In light of the involvement of our sponsor, executive
officers and directors with other entities, we may decide to acquire one or more businesses affiliated with Lead Edge, our sponsor, executive
officers, directors or initial shareholders. Our directors also serve as officers and board members for other entities, including, without
limitation, those described under “Management — Conflicts of Interest.” Lead Edge, our sponsor, or our officers and
directors may sponsor, form or participate in other blank check companies similar to ours during the period in which we are seeking an
initial business combination. Such entities may compete with us for business combination opportunities. Our sponsor, officers and directors
are not currently aware of any specific opportunities for us to complete our initial business combination with any entities with which
they are affiliated, and there have been no substantive discussions concerning a business combination with any such entity or entities.
Although we will not be specifically focusing on, or targeting, any transaction with any affiliated entities, we would pursue such a transaction
if we determined that such affiliated entity met our criteria and guidelines for a business combination as set forth in “Proposed
Business — Effecting Our Initial Business Combination — Evaluation of a Target Business and Structuring of Our Initial Business
Combination” and such transaction was approved by a majority of our independent and disinterested directors. Despite our agreement
to obtain an opinion from an independent investment banking firm that is a member of FINRA or an independent accounting firm regarding
the fairness to our company from a financial point of view of a business combination with one or more domestic or international businesses
affiliated with Lead Edge, our sponsor, executive officers, directors or initial shareholders, potential conflicts of interest still may
exist and, as a result, the terms of the business combination may not be as advantageous to our public shareholders as they would be absent
any conflicts of interest.
Since our sponsor, executive officers and directors will lose their
entire investment in us if our initial business combination is not completed (other than with respect to public shares they may acquire
during or after the Initial Public Offering), a conflict of interest may arise in determining whether a particular business combination
target is appropriate for our initial business combination.
On December 28, 2020, the sponsor paid $25,000,
or approximately $0.003 per share, to cover certain of our offering costs in consideration of 8,625,000 Class B ordinary shares,
par value $0.0001. On March 8, 2021, our sponsor transferred 70,000 Class B ordinary shares to each of our independent directors.
Prior to the initial investment in the company of $25,000 by the sponsor, the company had no assets, tangible or intangible. The per share
price of the founder shares was determined by dividing the amount contributed to the company by the number of founder shares issued. The
founder shares will be worthless if we do not complete an initial business combination. In addition, our sponsor has committed, pursuant
to a written agreement, to purchase an aggregate of 5,666,667 private placement warrants (or 6,266,667 private placement warrants when
the underwriters’ over-allotment option was exercised in full), each exercisable to purchase one Class A ordinary share
at $11.50 per share, subject to adjustment, at a price of $1.50 per warrant ($8,500,000 in the aggregate or $9,400,000 when the underwriters’

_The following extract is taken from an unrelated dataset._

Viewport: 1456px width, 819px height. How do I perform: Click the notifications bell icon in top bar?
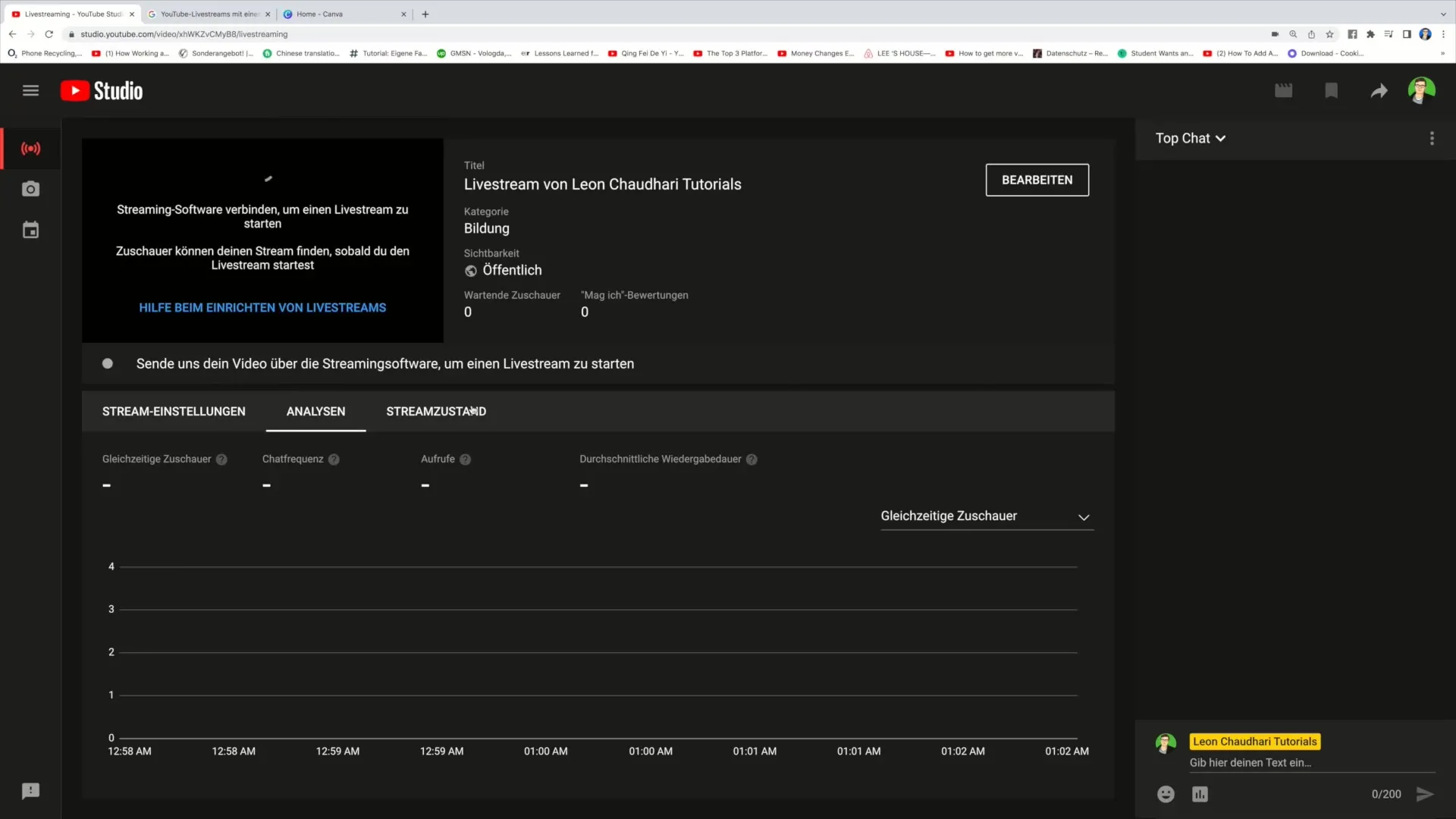coord(1332,91)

over-allotment option was exercised in full), in a private placement that will close simultaneously with the closing of the Initial
Public Offering. If we do not consummate an initial business within 24 months from the closing of the Initial Public Offering, the
private placement warrants will expire worthless. The personal and financial interests of our executive officers and directors may influence
their motivation in identifying and selecting a target business combination, completing an initial business combination and influencing
the operation of the business following the initial business combination. This risk may become more acute as the 24-month anniversary
of the closing of the Initial Public Offering nears, which is the deadline for our consummation of an initial business combination.
Our management may not be able to maintain control of a target business
after our initial business combination. Upon the loss of control of a target business, new management may not possess the skills, qualifications
or abilities necessary to profitably operate such business.
We may structure our initial business combination
so that the post-business combination company in which our public shareholders own shares will own less than 100% of the equity interests
or assets of a target business, but we will only complete such business combination if the post-business combination company owns
or acquires 50% or more of the outstanding voting securities of the target or otherwise acquires a controlling interest in the target
business sufficient for us not to be required to register as an investment company under the Investment Company Act. We will not
consider any transaction that does not meet such criteria. Even if the post-business combination company owns 50% or more of the
voting securities of the target, our shareholders prior to our initial business combination may collectively own a minority interest in
the post-business combination company, depending on valuations ascribed to the target and us in the business combination. For example,
we could pursue a transaction in which we issue a substantial number of new Class A ordinary shares in exchange for all of the outstanding
capital stock, shares or other equity interests of a target. In this case, we would acquire a 100% interest in the target. However, as
a result of the issuance of a substantial number of new Class A ordinary shares, our shareholders immediately prior to such transaction
could own less than a majority of our outstanding Class A ordinary shares subsequent to such transaction. In addition, other minority
shareholders may subsequently combine their holdings resulting in a single person or group obtaining a larger share of the company’s
shares than we initially acquired. Accordingly, this may make it more likely that our management will not be able to maintain control
of the target business.
Our sponsor controls a substantial interest in us and thus may exert
a substantial influence on actions requiring a shareholder vote, potentially in a manner that you do not support.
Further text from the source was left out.